Free-communist/libertarian-socialist/commune:

In a syndicalist commune, the commune who is trading the software will receive enough in goods and services to provide for the commune from the people interested in the software. Perhaps they will receive resources to provide for the people in their own commune. Perhaps the commune interested in the software will give them something they need that they produced. In such a system, if they need 10 programmers, they will find them by providing the people who live in that commune with more resources if they perform the action. So if many people were looking for productive worker, they should be programmers. This requires no more 'coercion' than in a market system, and is in fact, by far, a more free choice considering the fact that the programmers are not under threat of starvation. If the people do not like the rules, they are free to leave the commune, or split the commune in half if they don't want to be programmers? So how is the commune scenario more oppressive than the capitalist scenario? It isn't.

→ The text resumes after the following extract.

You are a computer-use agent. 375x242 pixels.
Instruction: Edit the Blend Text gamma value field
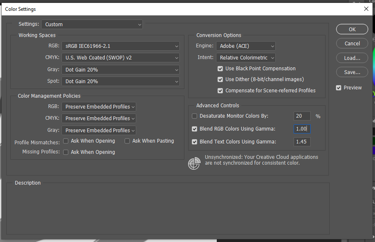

Hence, this is why some people, such as Chomsky, not only consider libertarian-socialism to be the true descendent of anarchism, but the true descendent of classical-liberalism as well, since liberals such as Adam Smith, von Humboldt, and especially JSM, were concerned about the worker-manager relationship and the workers not receiving the true value of their labor. Smith was also concerned about monopolies and corporations (or "incorporations") receiving too much power.

Also, noticed how the commune eliminated the middleman, the banking system, which is clearly evil and which even many 'libertarian capitalists' concede.

It seems like the commune style of libcom is where we want to be.